---------- TASK INPUTS ----------

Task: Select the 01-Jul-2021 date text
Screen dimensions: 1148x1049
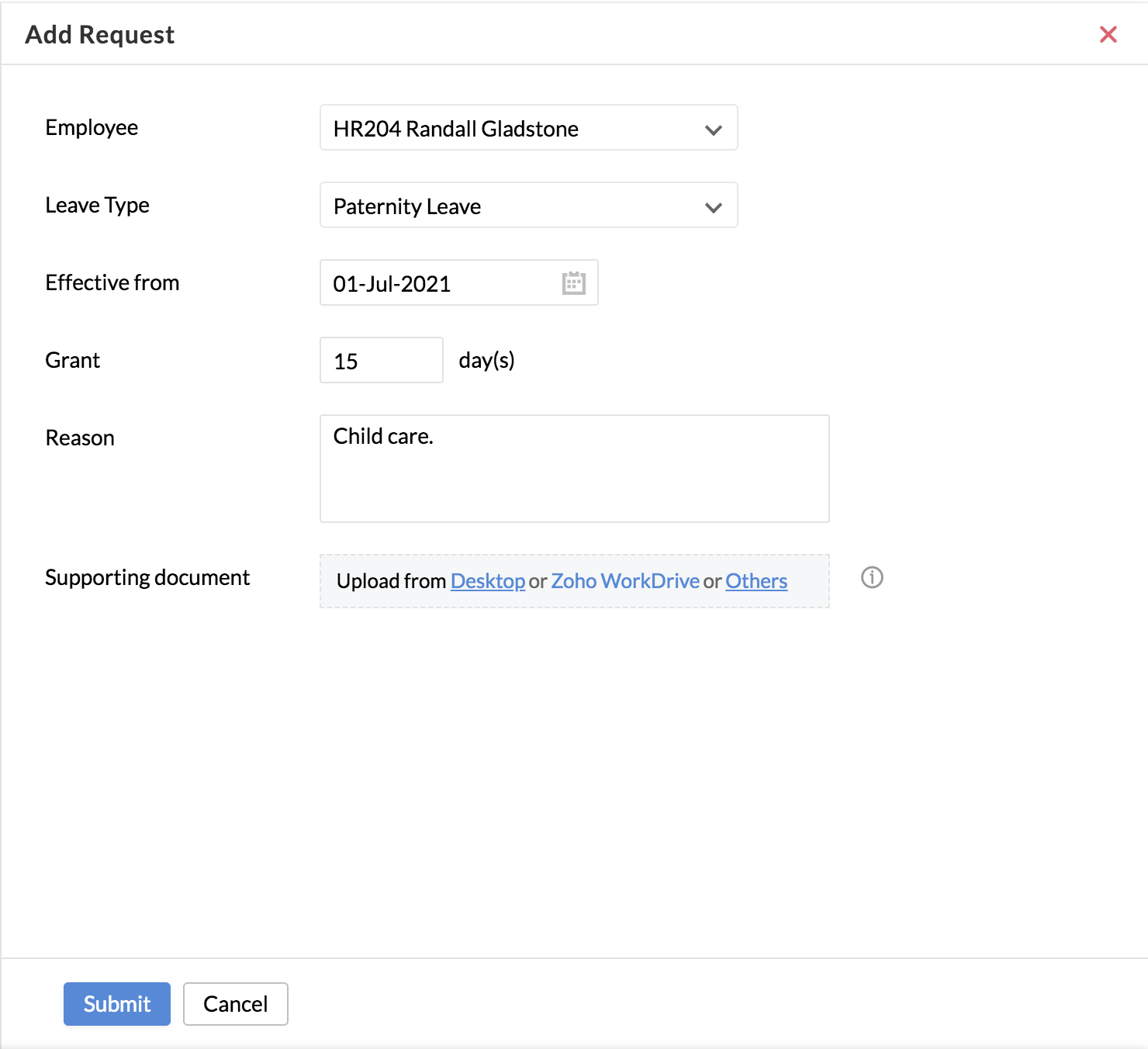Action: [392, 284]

----------
---------- TASK INPUTS ----------

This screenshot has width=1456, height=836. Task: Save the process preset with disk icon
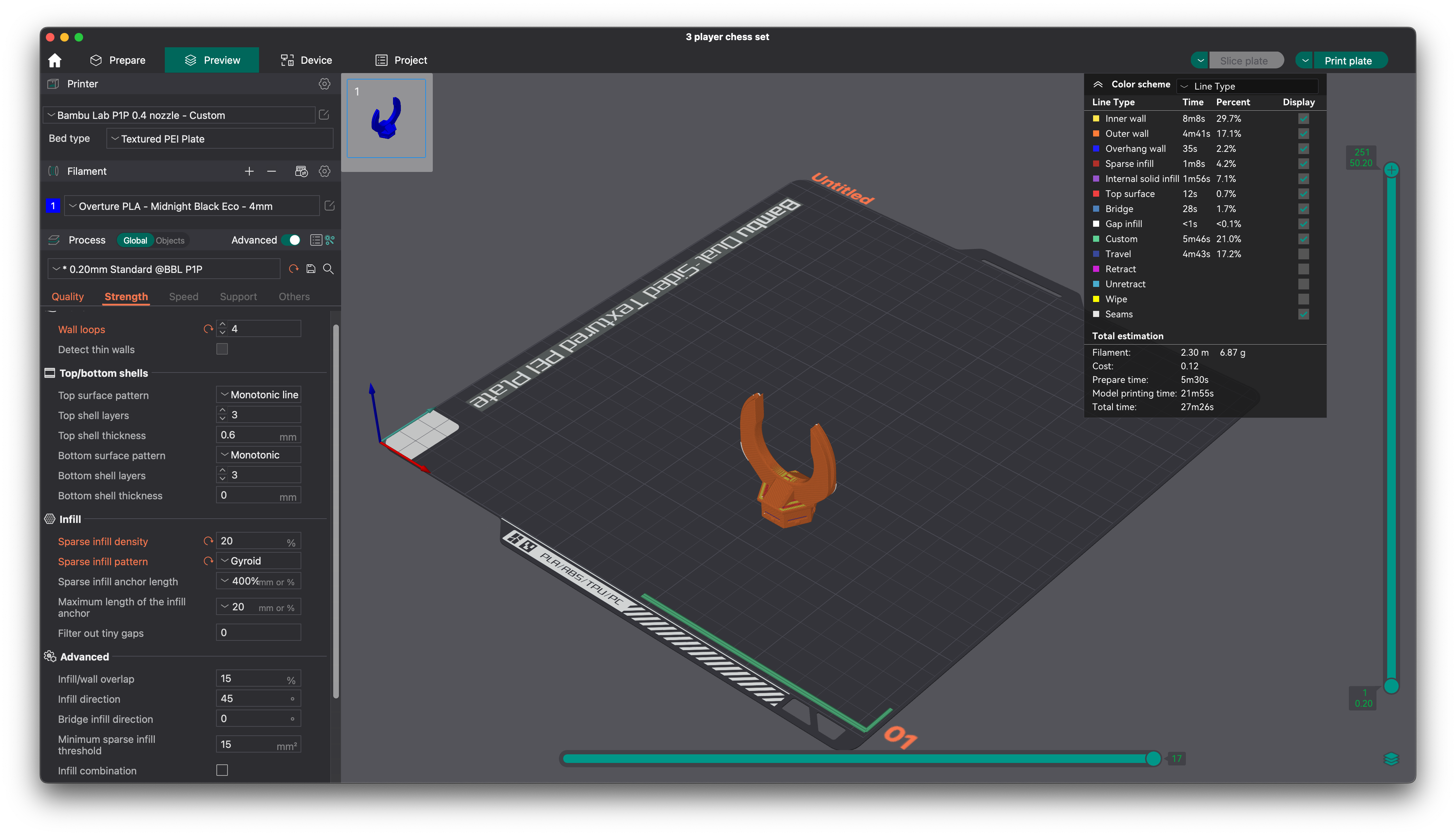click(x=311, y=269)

----------

Copy the records again in full, starting at the line containing "This screenshot has" and ending at the line containing "click(x=311, y=269)", and adjust every coordinate in the answers by -4. Leave the pictures out.

THE RESULT:
This screenshot has width=1456, height=836. Task: Save the process preset with disk icon
click(x=307, y=265)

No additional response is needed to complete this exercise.